Nach dem Gerichtstag im Justizpalast wandert der Akt zunächst zurück zum Wiener Landesgericht für Strafsachen, was aufgrund des Umfangs einige Zeit - Expertinnen gehen zumindest von Wochen aus - in Anspruch nehmen wird. Der zuständige Richter im Grauen Haus fertigt dann hinsichtlich der rechtskräftig erledigten Buwog- und Terminal Tower-Aktenteile eine so genannte Endverfügung aus, die Grasser zugestellt wird. Zugleich erhalten der Ex-Finanzminister und Meischberger eine Aufforderung zum Strafantritt. Verurteilte, die sich wie Grasser und Meischberger auf freiem Fuß befinden, haben die Strafe binnen eines Monats ab Zustellung anzutreten.
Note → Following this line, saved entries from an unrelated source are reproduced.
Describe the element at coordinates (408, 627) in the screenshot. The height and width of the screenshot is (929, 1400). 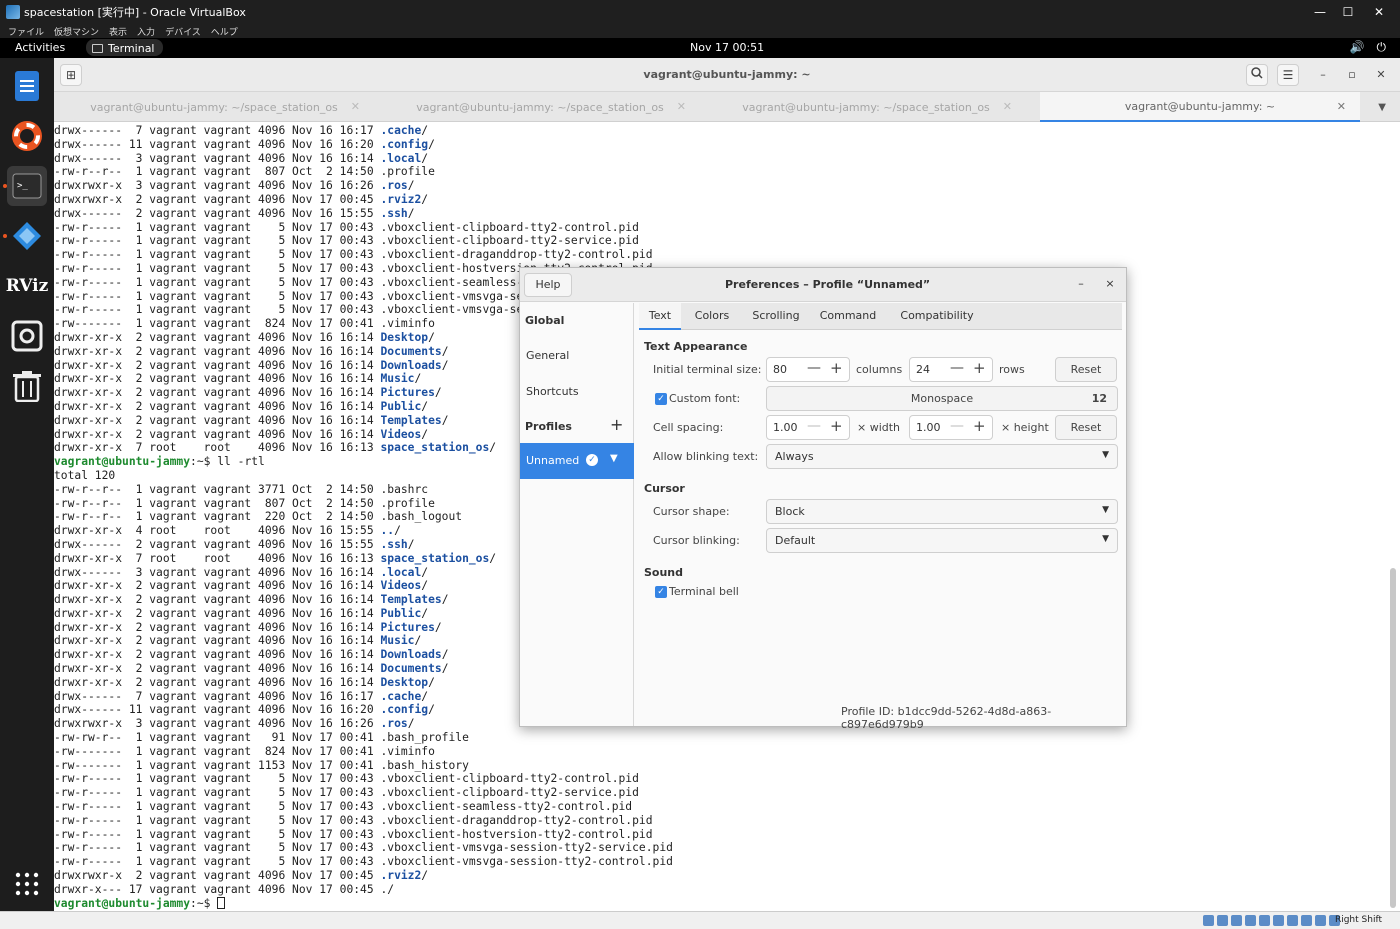
I see `directory-name: Pictures` at that location.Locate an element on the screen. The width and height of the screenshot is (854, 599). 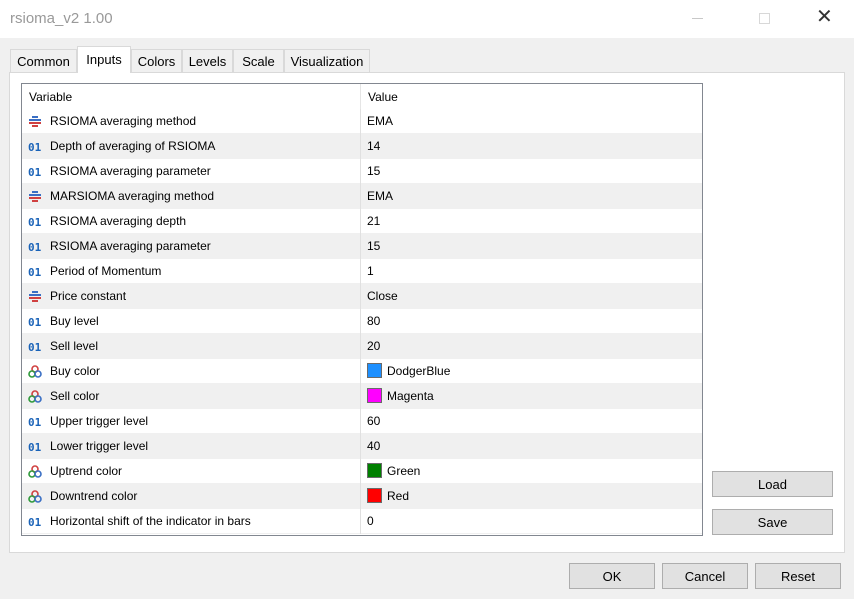
close-button: ✕ is located at coordinates (823, 19).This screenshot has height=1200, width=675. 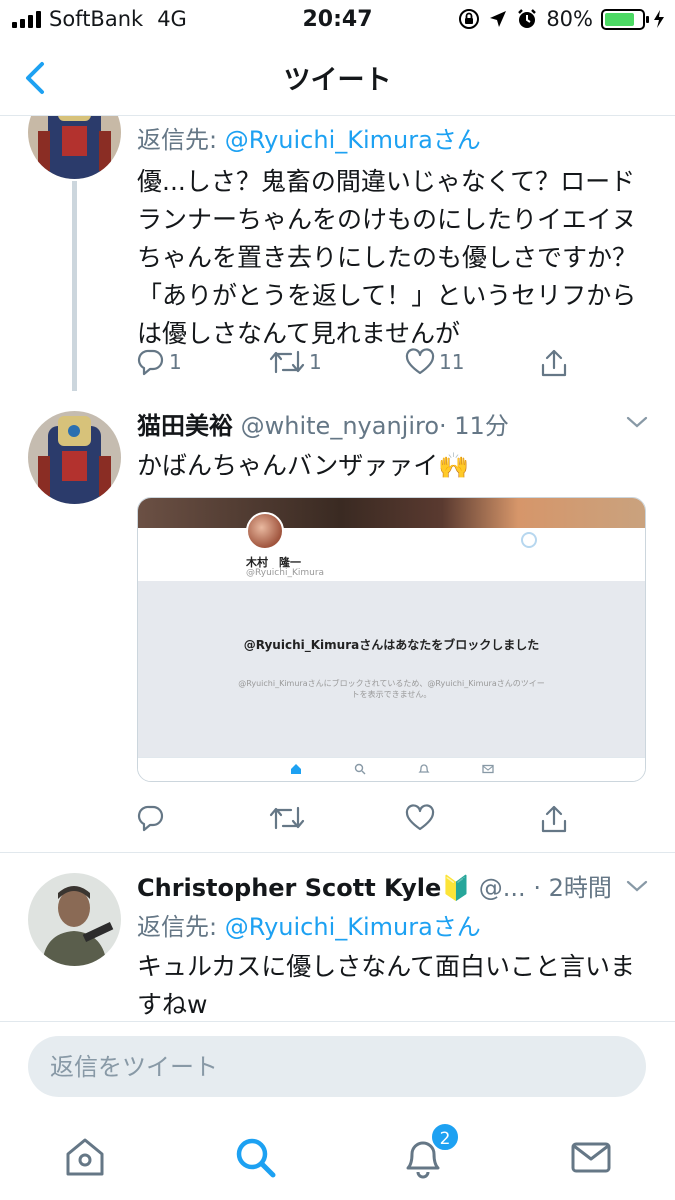 What do you see at coordinates (338, 1156) in the screenshot?
I see `tab-bar` at bounding box center [338, 1156]. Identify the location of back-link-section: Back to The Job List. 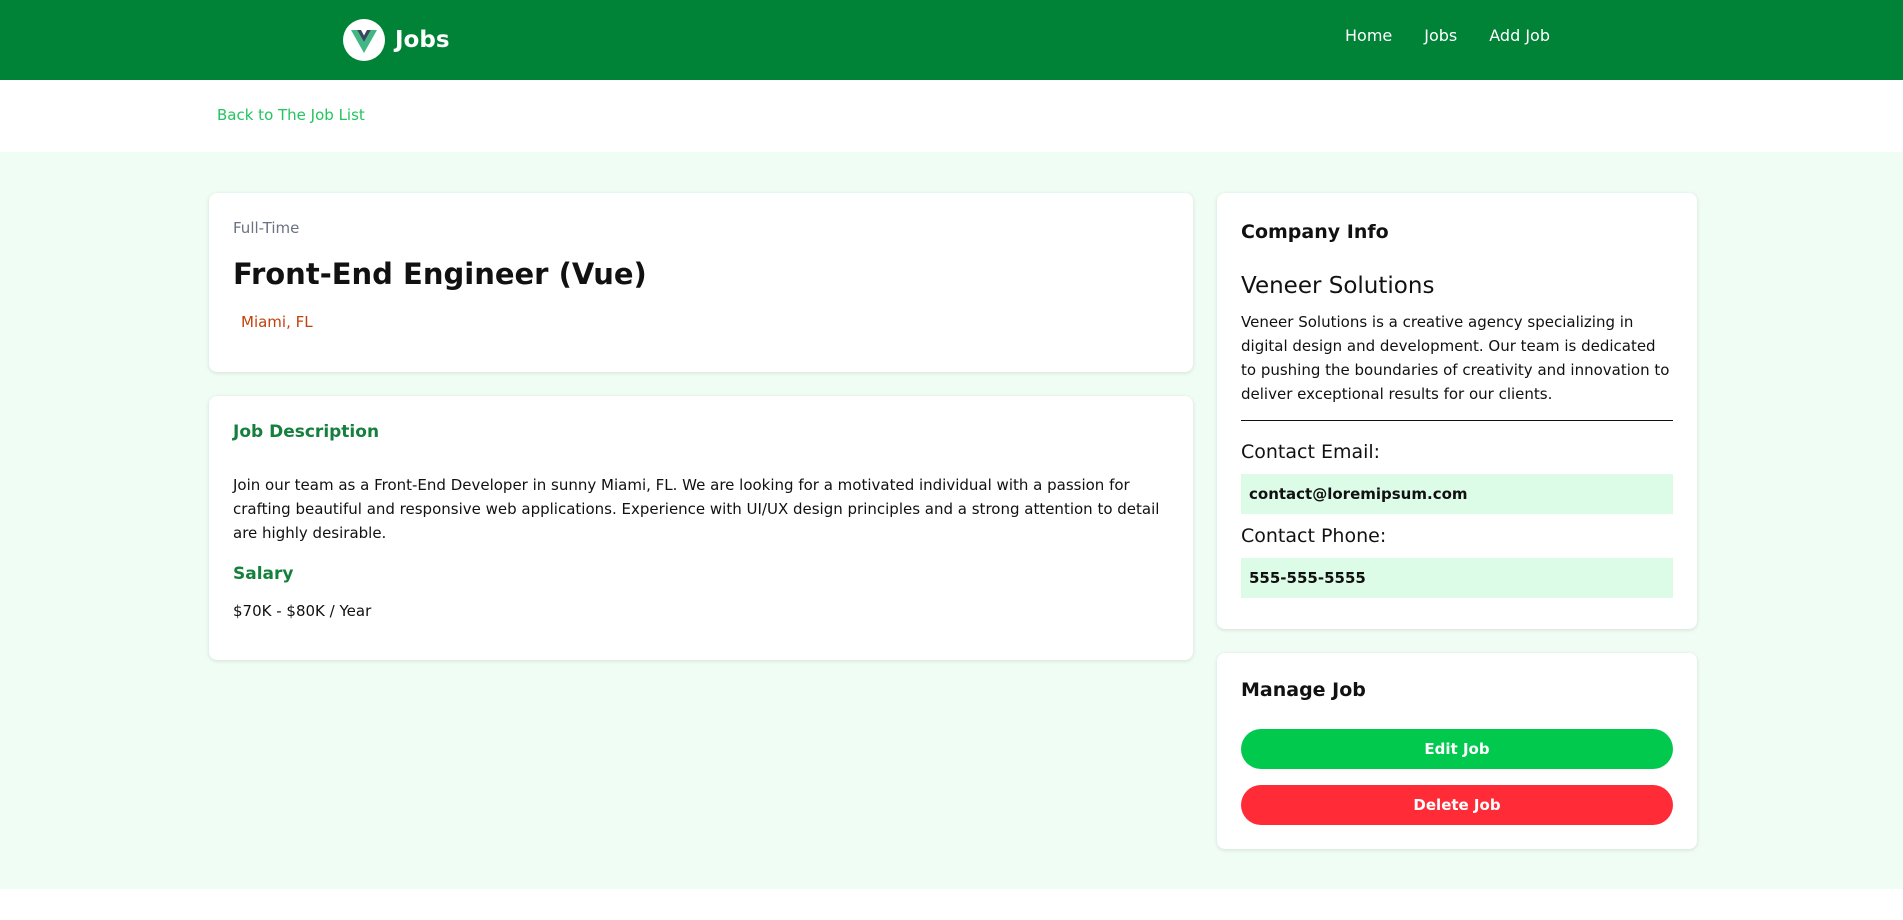
(952, 116).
Das Gesetz sieht allerdings die Möglichkeit eines Strafaufschubs wegen Vollzugsuntauglichkeit vor. Die Voraussetzungen sind im Strafvollzugsgesetz (StVG) geregelt. Strafaufschiebende Wirkung haben demnach etwa eine Krankheit oder Verletzung und ein sonstiger körperlicher oder geistiger Schwächezustand, wobei der Aufschub nur so lange gilt, "bis der Zustand aufgehört hat", wie es im Gesetz heißt. Ob die behauptete Krankheit oder Schwäche und somit Vollzugsuntauglichkeit vorliegt, muss außerdem ein vom Gericht bestellter medizinischer Sachverständiger bestätigen.
Ein Strafaufschub aus so genannten anderen Gründen - darunter fallen etwa "wichtige Familienangelegenheiten" oder "das spätere Fortkommen des Verurteilten" - kommt bei Grasser und Meischberger nicht in Betracht. Dafür wären Haftstrafen bis maximal drei bzw. ein Jahr erforderlich.